Think about this with me. The role of ALL angels is to minister to Christians and serve us. I find that incredible. It makes me wonder how often I have missed the activity and presence of angels in my own life.
The events of chapter 18 happened only days after chapter 17, so it is very possible that Abraham was sitting there thinking through the incredible promises God had given him a few days earlier. There are plenty of clues which suggest that he was waiting expectantly for God to do something.
First, he rushes to meet the three visitors and literally worships the leader of the three. He calls him Adonai, or Lord, which is the same word he uses in verses 27, 30 and 32 when he is convinced that he is speaking to God himself. Abraham had not allowed the pain of waiting to cause his faith in God’s promises to waver, and he was always on the look-out for the moment when the Lord would appear to announce that the time had finally come. Abraham’s was an active, not passive, waiting.
Abraham’s extra effort to extend hospitality suggests he recognised something special in them, but we see nothing significant until the meal was served. When they demonstrate intimate knowledge shared only between Abraham and God, it becomes clear that they are envoys of heaven, more than mere humans.
While angels are spirit beings, like their Maker, they can take physical form. In this case, they appeared as humans. Not mere apparitions - they could be touched, they talked, and they ate and drank.
Sarah, perhaps curious as to what has her husband in such a fuss, stands just inside the tent where she can hear Abraham's conversation with the visitors without being seen. However, she give her presence away when she hears the angelic pronouncement:
"I will surely return to you about this time next year, and Sarah your wife will have a son." (v. 10)

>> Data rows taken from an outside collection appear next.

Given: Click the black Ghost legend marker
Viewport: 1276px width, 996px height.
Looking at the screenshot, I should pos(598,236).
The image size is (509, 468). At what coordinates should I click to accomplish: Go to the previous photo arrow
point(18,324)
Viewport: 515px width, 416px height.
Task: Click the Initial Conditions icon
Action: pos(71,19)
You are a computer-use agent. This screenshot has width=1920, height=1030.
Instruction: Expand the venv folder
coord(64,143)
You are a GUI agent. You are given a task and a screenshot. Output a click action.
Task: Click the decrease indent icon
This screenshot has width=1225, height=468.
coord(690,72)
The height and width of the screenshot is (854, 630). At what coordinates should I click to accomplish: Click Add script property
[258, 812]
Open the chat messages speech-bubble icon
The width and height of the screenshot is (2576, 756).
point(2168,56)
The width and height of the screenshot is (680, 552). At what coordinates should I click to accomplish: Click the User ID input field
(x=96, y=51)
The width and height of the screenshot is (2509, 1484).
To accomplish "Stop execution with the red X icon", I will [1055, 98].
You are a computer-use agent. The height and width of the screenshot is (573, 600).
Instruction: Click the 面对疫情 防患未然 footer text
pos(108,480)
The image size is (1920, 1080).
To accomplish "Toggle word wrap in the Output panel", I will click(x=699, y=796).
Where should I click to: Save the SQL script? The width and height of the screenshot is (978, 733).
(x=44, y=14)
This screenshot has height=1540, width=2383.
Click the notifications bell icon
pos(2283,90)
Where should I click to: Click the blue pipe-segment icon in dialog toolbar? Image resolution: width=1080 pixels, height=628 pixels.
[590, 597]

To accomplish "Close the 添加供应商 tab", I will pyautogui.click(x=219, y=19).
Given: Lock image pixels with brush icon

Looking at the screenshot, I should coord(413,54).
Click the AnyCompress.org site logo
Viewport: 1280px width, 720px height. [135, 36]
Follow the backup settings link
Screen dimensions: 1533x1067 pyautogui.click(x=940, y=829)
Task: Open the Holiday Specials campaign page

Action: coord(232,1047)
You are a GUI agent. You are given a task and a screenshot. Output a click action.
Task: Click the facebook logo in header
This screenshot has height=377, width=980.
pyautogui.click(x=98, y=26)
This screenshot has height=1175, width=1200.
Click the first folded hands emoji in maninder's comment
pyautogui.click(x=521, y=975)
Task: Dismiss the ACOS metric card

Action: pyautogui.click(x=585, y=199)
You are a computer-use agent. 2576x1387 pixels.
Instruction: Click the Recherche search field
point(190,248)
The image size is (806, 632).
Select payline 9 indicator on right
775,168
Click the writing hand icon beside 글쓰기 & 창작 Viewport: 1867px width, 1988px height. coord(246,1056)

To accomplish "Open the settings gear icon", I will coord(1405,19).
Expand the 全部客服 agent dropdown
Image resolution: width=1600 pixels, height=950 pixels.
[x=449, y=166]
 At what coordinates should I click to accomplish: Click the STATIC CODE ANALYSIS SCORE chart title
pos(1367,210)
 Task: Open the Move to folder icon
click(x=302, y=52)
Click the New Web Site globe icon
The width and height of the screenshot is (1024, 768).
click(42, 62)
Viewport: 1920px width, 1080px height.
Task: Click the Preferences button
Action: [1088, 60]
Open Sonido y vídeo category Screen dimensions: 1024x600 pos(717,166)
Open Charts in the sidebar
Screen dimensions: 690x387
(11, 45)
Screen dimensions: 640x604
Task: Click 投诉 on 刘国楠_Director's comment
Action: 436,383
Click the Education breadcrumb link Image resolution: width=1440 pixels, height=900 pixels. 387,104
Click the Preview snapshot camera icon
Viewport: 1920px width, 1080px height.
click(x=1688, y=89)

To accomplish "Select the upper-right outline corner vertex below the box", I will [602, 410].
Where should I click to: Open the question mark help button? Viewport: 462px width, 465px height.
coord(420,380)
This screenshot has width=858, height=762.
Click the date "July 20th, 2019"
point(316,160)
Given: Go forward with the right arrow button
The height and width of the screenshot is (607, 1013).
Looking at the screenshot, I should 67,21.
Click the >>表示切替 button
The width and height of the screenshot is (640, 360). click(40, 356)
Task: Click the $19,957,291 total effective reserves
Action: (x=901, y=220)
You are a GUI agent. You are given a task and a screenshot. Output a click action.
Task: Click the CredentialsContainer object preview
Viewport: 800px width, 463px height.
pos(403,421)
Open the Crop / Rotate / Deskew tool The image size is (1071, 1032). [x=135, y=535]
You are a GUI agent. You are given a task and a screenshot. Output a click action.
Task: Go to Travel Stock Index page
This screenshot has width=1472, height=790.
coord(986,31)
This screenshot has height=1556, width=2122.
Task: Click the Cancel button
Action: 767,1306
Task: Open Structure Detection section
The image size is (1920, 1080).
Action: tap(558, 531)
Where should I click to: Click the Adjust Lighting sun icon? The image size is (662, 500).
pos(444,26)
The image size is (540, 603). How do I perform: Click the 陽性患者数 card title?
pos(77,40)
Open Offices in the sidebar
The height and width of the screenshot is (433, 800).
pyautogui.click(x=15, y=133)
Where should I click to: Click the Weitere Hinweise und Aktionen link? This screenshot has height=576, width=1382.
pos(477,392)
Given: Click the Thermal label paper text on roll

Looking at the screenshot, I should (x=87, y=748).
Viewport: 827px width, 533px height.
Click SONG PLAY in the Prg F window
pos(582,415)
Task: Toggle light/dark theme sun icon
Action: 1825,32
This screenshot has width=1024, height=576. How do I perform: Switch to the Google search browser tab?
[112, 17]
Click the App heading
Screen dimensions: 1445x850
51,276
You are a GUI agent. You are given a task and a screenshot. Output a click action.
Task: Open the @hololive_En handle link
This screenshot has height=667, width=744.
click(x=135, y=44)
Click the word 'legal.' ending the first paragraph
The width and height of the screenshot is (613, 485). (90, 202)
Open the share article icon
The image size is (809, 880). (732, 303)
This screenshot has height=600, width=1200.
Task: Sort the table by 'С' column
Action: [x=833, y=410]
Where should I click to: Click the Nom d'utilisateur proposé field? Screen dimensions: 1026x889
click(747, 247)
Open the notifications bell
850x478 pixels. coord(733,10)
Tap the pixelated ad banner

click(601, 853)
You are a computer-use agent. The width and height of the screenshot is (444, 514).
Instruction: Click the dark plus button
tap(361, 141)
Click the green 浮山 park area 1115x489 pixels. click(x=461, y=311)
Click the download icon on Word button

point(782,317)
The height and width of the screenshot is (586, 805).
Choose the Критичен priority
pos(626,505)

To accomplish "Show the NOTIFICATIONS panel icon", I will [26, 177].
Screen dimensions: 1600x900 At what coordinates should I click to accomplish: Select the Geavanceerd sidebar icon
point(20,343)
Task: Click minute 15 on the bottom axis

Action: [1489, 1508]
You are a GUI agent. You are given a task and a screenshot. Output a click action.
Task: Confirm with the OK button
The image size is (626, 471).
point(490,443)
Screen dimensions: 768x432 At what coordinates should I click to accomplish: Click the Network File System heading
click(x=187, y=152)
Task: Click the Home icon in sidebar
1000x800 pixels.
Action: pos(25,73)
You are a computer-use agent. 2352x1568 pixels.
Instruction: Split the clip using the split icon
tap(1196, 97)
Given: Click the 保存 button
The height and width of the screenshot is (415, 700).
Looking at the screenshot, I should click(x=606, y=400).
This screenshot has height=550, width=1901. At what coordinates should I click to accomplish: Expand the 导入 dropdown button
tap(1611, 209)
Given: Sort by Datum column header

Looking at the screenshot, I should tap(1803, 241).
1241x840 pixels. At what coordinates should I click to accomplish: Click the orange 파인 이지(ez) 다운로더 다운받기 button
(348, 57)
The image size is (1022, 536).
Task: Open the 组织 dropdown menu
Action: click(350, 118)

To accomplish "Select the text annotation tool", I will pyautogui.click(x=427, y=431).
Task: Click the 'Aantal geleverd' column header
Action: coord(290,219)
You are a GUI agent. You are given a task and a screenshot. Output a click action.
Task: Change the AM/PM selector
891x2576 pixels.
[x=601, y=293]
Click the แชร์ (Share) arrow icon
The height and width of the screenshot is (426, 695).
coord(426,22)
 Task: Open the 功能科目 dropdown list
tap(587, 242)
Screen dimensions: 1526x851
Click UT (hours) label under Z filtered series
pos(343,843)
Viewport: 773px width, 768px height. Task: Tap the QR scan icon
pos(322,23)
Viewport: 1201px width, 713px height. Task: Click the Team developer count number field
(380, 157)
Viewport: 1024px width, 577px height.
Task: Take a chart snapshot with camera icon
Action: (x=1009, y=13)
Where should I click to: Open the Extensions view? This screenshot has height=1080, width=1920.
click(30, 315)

Sarah can't help herself laughing out loud, it all sounds so incredibly ridiculous to her. As Charles Swindoll writes: "Put in today’s terms, she thought, I’m no spring chicken; I’m more like a dying hen. And he’s no Italian stallion anymore. Everything hurts . . . and what doesn’t hurt, doesn’t work!"
The question asked in response to Sarah’s doubt is one we must all honestly ask ourselves:
"Is anything too hard for the Lord?" (v.14).
We have a tendency to think of God’s ability in relation to degrees of difficulty. Praying for someone's headache - probably easy enough for God to heal. Praying for a relative with a brain tumour - let's be honest - we're not so confident. Is one really more difficult for the Lord than the other?
There’s absolutely nothing wrong with praying passionately and interceding fervently, but not because there are degrees of difficulty or because we need to get God’s attention emotionally.
"Is anything too hard for the Lord?" (v.14).
This last phrase is the key of both Sarah’s and Abraham’s stories. And it is also the key to our stories.
Time and time again, they, and we, are faced with difficult circumstances and seemingly impossible situations. Yet every single time, God makes Himself present and asks the same question, whether explicitly or implicitly: Is anything too difficult for me?
Financial problems, work issues, family drama, health scares - is anything too difficult for Him?
God is watching over you. Nothing you are facing today is too hard or stressful for Him. He knows exactly what He is doing. Your struggle is no surprise to Him and Your doubt does not slow Him down. Keep trusting, keep praying, keep waiting.